TRECHO SELECIONADO:
A força política de Belén é inegável e faz parte do mérito do filme: ele recupera um caso que se tornou símbolo da luta pelos direitos reprodutivos e o apresenta como exemplo das contradições de um país que viveu retrocessos e avanços decisivos nos últimos anos. É legítimo — e necessário — que o cinema se envolva com esse tipo de tema. Todavia, o equilíbrio entre militância e dramaturgia não é sempre alcançado. Quando o filme opta pelo tom de proclamação pública, perde o risco narrativo que torna dramas judiciais realmente memoráveis: a dúvida, a complexidade moral, a falha do sistema mostrada sem folclorizar suas vítimas. Em outras palavras, Fonzi prefere denunciar com clareza a manipulação institucional do que explorar as zonas cinzentas onde muitas decisões humanas efetivamente residem.

ATIVIDADE 1:
Responda com base no trecho sobre o filme Belén:
(a) De que o caso recuperado pelo filme se tornou símbolo?
(b) Entre quais duas coisas o equilíbrio nem sempre é alcançado?
(c) O que Fonzi prefere denunciar com clareza?
ATIVIDADE 2: Transcreva do trecho sobre o filme Belén a passagem que vai de "A força política" até "humanas efetivamente residem.", sem alterar nada.
ATIVIDADE 3: Prossiga com o trecho sobre o filme Belén a partir do ponto em que ele termina.

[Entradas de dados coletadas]
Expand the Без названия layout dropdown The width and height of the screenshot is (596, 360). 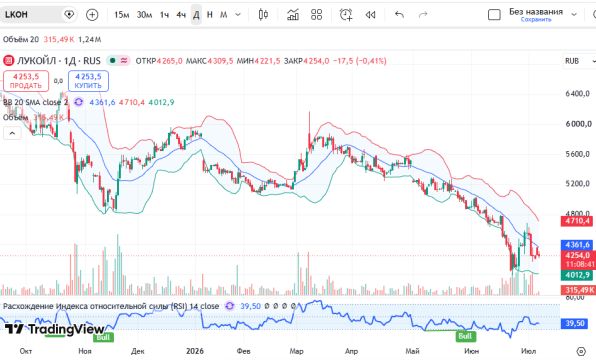574,14
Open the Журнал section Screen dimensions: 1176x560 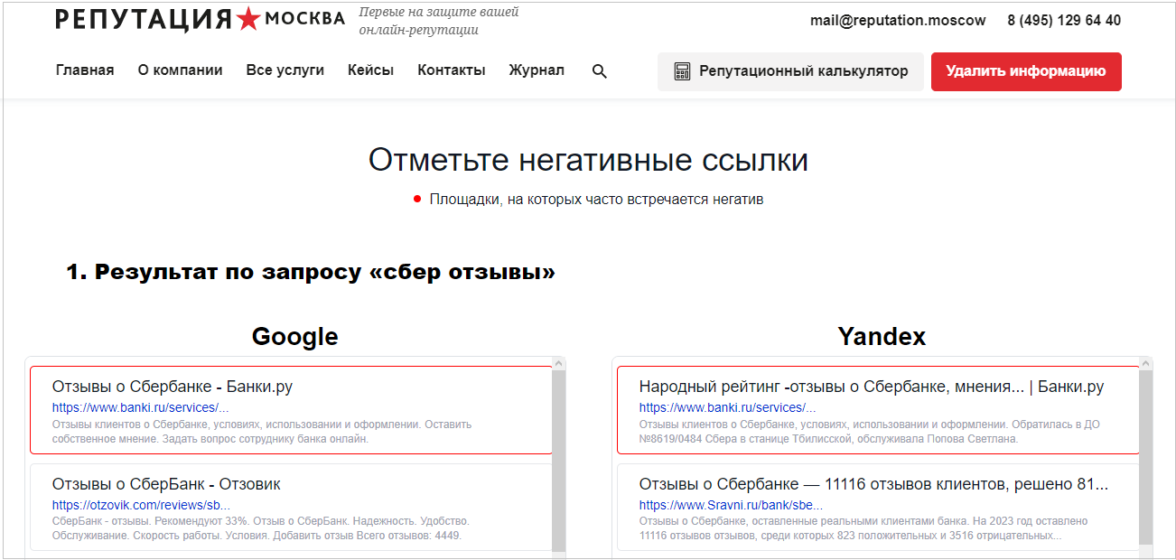(536, 70)
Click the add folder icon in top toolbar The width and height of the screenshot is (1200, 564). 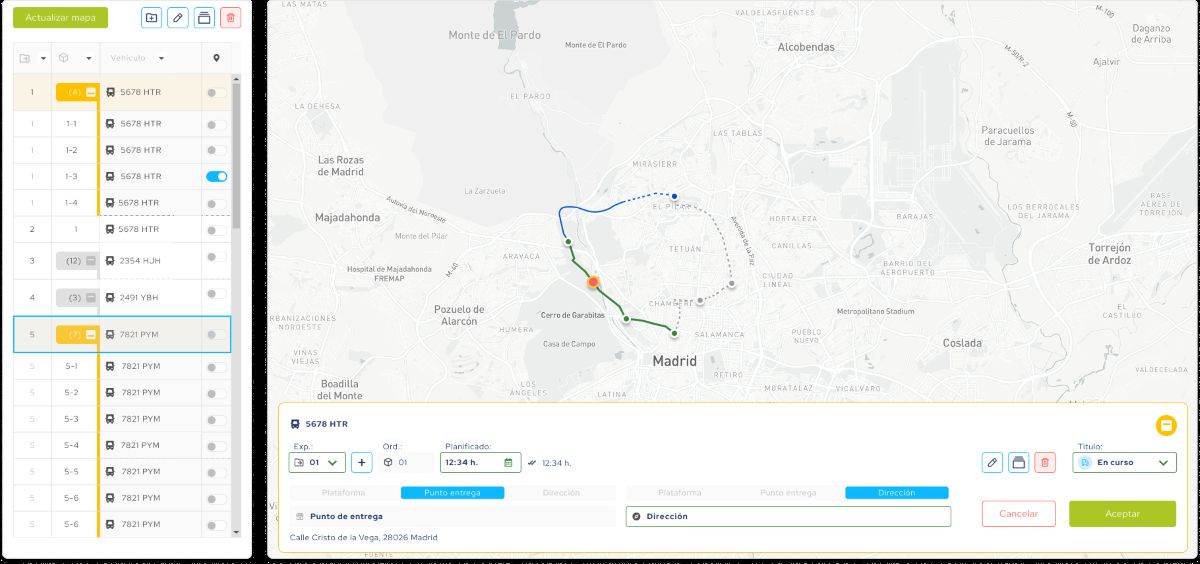click(x=151, y=17)
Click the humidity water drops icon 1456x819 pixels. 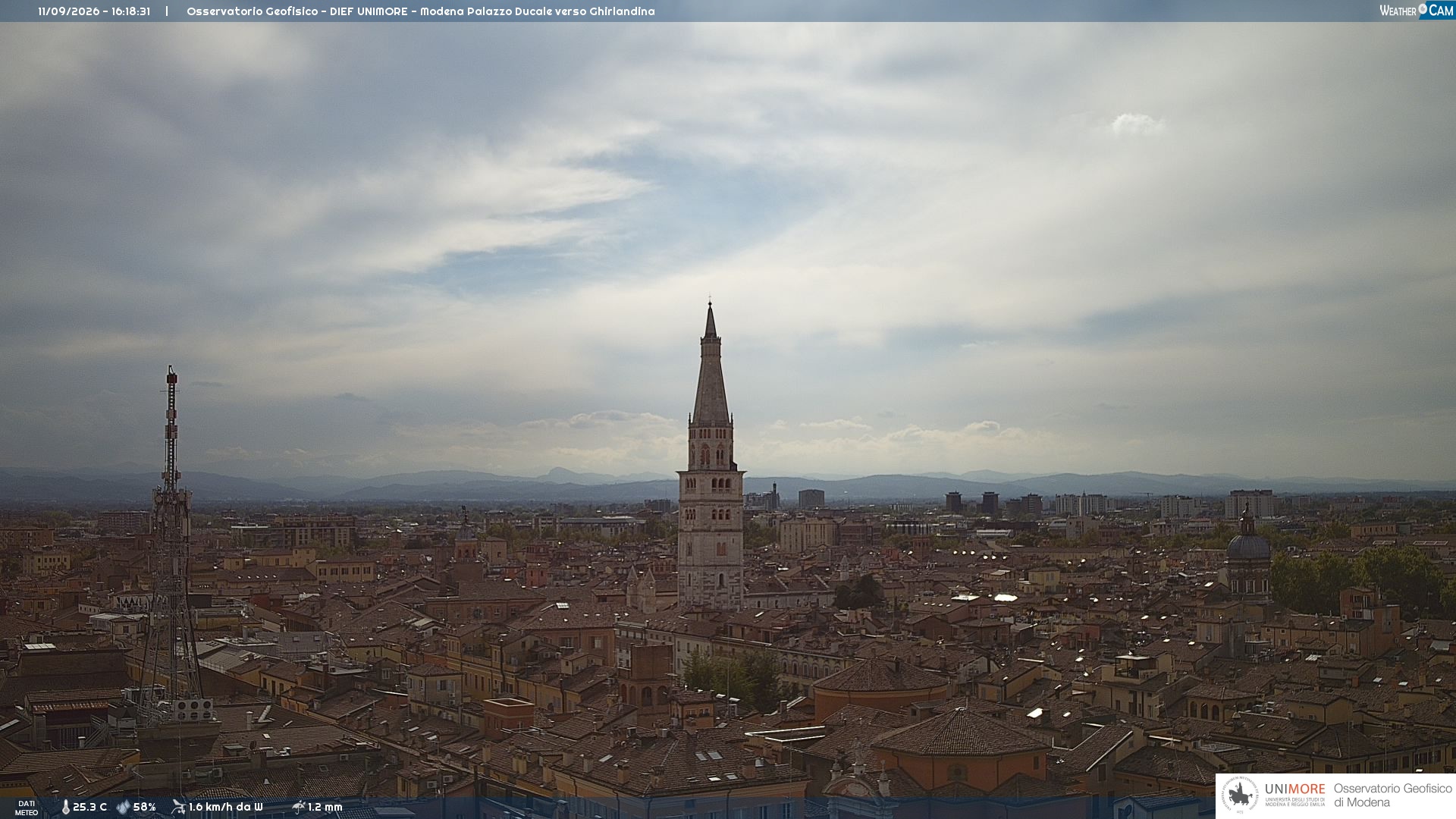point(123,807)
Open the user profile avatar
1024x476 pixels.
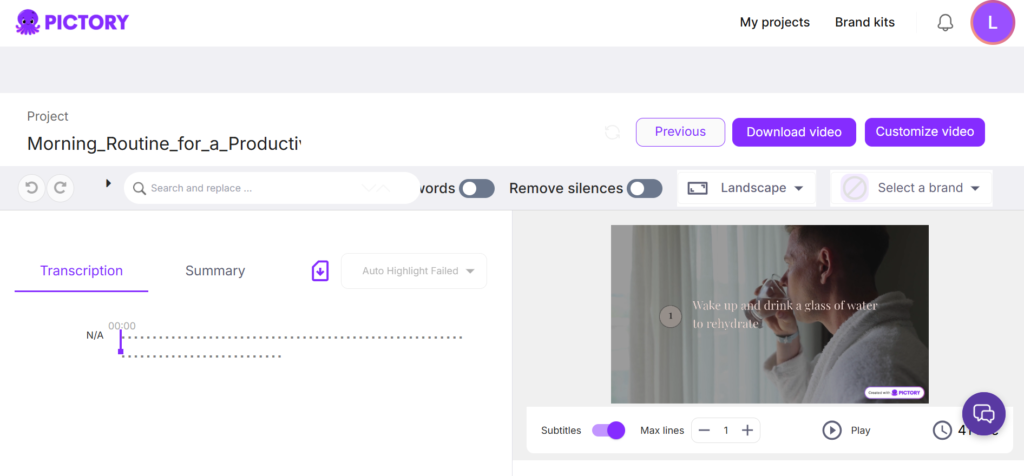click(x=992, y=23)
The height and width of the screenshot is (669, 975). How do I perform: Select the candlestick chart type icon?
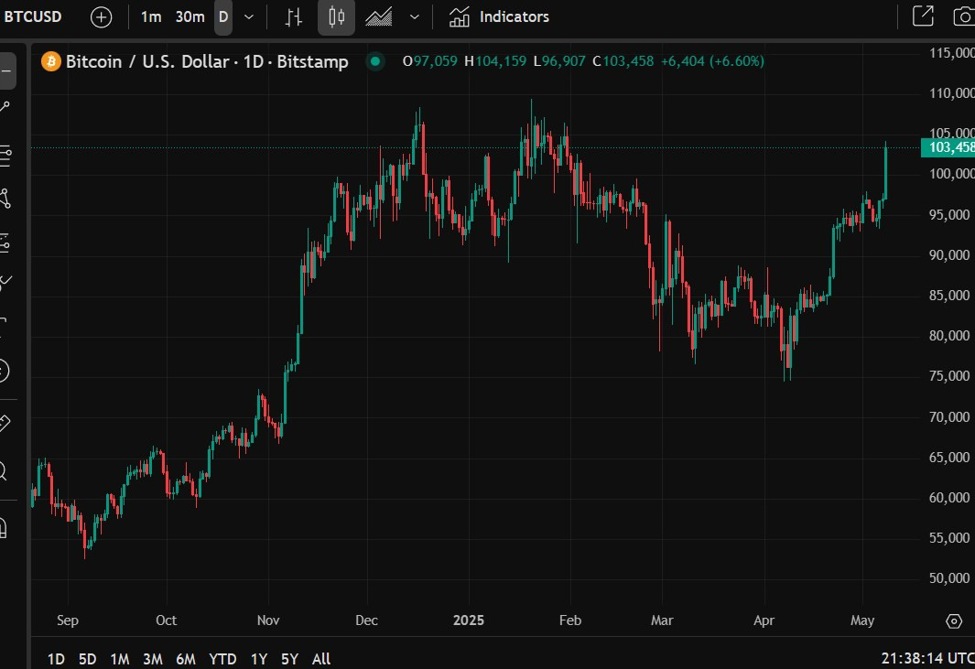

RESPOSTA 1:
(a) Da luta pelos direitos reprodutivos.
(b) Entre militância e dramaturgia.
(c) A manipulação institucional.

RESPOSTA 2:
A força política de Belén é inegável e faz parte do mérito do filme: ele recupera um caso que se tornou símbolo da luta pelos direitos reprodutivos e o apresenta como exemplo das contradições de um país que viveu retrocessos e avanços decisivos nos últimos anos. É legítimo — e necessário — que o cinema se envolva com esse tipo de tema. Todavia, o equilíbrio entre militância e dramaturgia não é sempre alcançado. Quando o filme opta pelo tom de proclamação pública, perde o risco narrativo que torna dramas judiciais realmente memoráveis: a dúvida, a complexidade moral, a falha do sistema mostrada sem folclorizar suas vítimas. Em outras palavras, Fonzi prefere denunciar com clareza a manipulação institucional do que explorar as zonas cinzentas onde muitas decisões humanas efetivamente residem.

RESPOSTA 3:
Outro ponto ambivalente é o tratamento do poder midiático e do espetáculo do processo: cenas que mostram a cobertura jornalística e o tribunal público têm impacto imediato, mas por vezes caem em um tom exemplificativo — a montagem indica a intenção de provocar indignação sem necessariamente oferecer novos ângulos de reflexão sobre a responsabilidade coletiva. A construção do antagonista institucional é eficaz como símbolo, porém pouco inventiva dramaticamente; faltam camadas que expliquem, por exemplo, por que certos agentes se comportam como agem, além de simplesmente serem postos como representantes do conservadorismo. Ainda assim, a maneira como o longa mobiliza a comunidade e mostra redes de solidariedade é comovente e encontra na dramaturgia judicial momentos de tensão legítima: audiências bem coreografadas, depoimentos que despejam humanidade, e pequenas vitórias simbólicas que servem de catálise emocional.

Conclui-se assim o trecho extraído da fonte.